Фотография предоставлена Виктором Новицким
— Как готовилась выставка?
— У нас не было задачи показать большую ретроспективу. Мы просто хотели поздороваться с художественным сообществом и сказать: мы —Фонд Клюна и мы открылись. Многие не подозревали, что значительная часть работ Клюна хранилась в семье, и отнеслись к нам с недоверием. Считалось, что все купил у наследников Георгий Костаки. На самом деле, он забрал около 350 работ, некоторые из которых потом передал Третьяковской галерее — когда делил коллекцию перед выездом из страны. В 2021 году работы Клюна из его собрания показывали на выставке в Музее искусства модернизма в Салониках. Кстати, мы планировали привезти в Россию эту коллекцию, а также собрать работы Клюна из региональных музеев и сделать действительно масштабный проект. Но даже в таком объеме, как сейчас — а мы показываем около 120 работ — Клюна давно не видели.
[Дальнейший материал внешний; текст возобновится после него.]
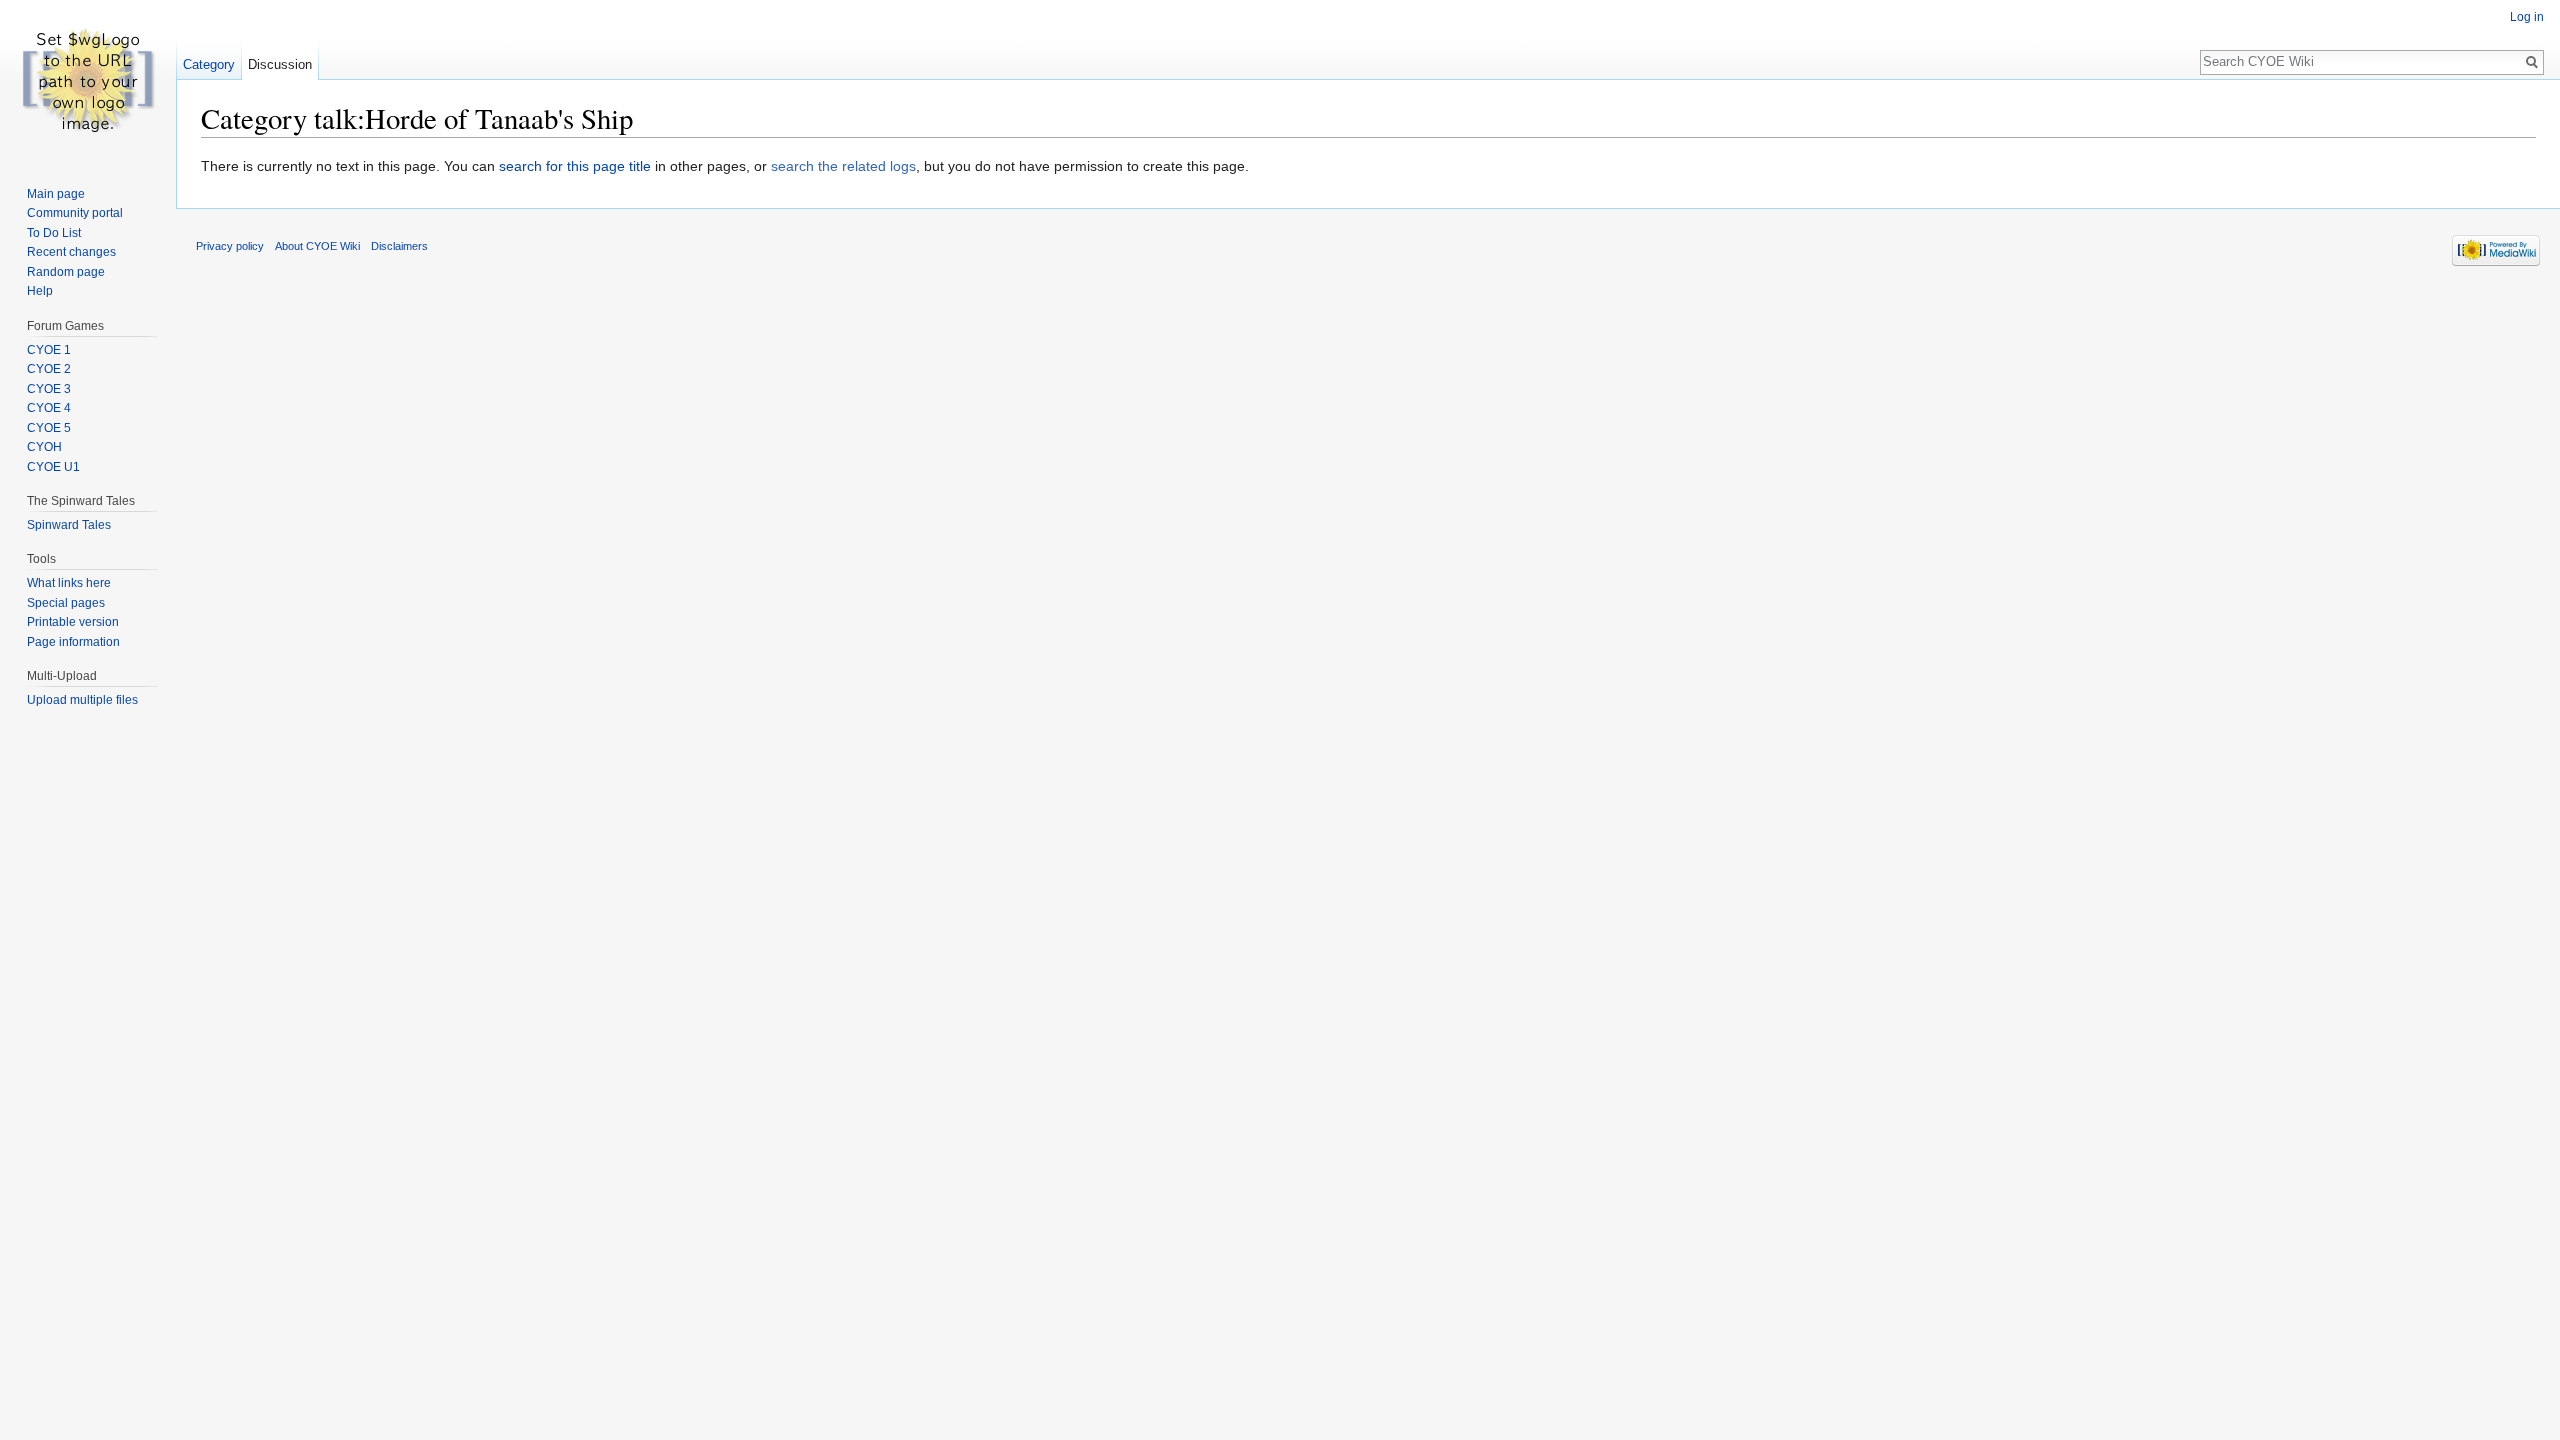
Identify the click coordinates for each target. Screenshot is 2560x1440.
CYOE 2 (49, 369)
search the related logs (843, 166)
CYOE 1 (49, 350)
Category (209, 64)
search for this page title (575, 166)
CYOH (44, 447)
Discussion (280, 64)
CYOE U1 (53, 467)
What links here (69, 583)
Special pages (66, 603)
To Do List (54, 233)
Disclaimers (399, 246)
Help (40, 291)
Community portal (75, 213)
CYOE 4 (49, 408)
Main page (56, 194)
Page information (73, 642)
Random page (66, 272)
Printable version (73, 622)
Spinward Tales (69, 525)
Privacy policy (230, 246)
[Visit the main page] (88, 80)
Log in (2527, 17)
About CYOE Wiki (317, 246)
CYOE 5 (49, 428)
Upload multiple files (82, 700)
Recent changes (71, 252)
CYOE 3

В 1999 году в Третьяковской галерее прошла выставка, которую подготовили Наталия Автономова и Алла Луканова, кураторы нашего Фонда — прекрасно разбирающиеся не только в творчестве Клюна, но и в русском авангарде в целом. Вещи, которые мы показываем сегодня, зрители никогда не видели — это по сути сенсация. Костаки, купивший работы Клюна у его внучки Светланы Аркадьевны Соловейчик и ее мамы Серафимы Ивановны, дочери художника, считал, что забрал все, однако он ошибался. Светлана Аркадьевна была замкнутым, даже скрытным человеком. Это можно объяснить обстоятельствами ее жизни. Когда ей было четыре или пять лет, ее мама заболела полиомелитом и на всю жизнь осталась прикованной к инвалидному креслу. Все заботы о ней легли на плечи Светланы: ее старший брат Виктор рано начал самостоятельную жизнь и покинул дом. Светлана спешила домой после школы, потом — после института, и всю жизнь оставалась привязанной к матери. В целом, у нее был твердый, суровый характер — возможно, потому, что ее воспитал отец. Он служил в НКВД, после окончания войны уехал в Берлин и в 1947 году забрал туда семью. Несколько лет они прожили в Германии, Светлана Аркадьевна ходила в местную школу и прекрасно говорила по-немецки.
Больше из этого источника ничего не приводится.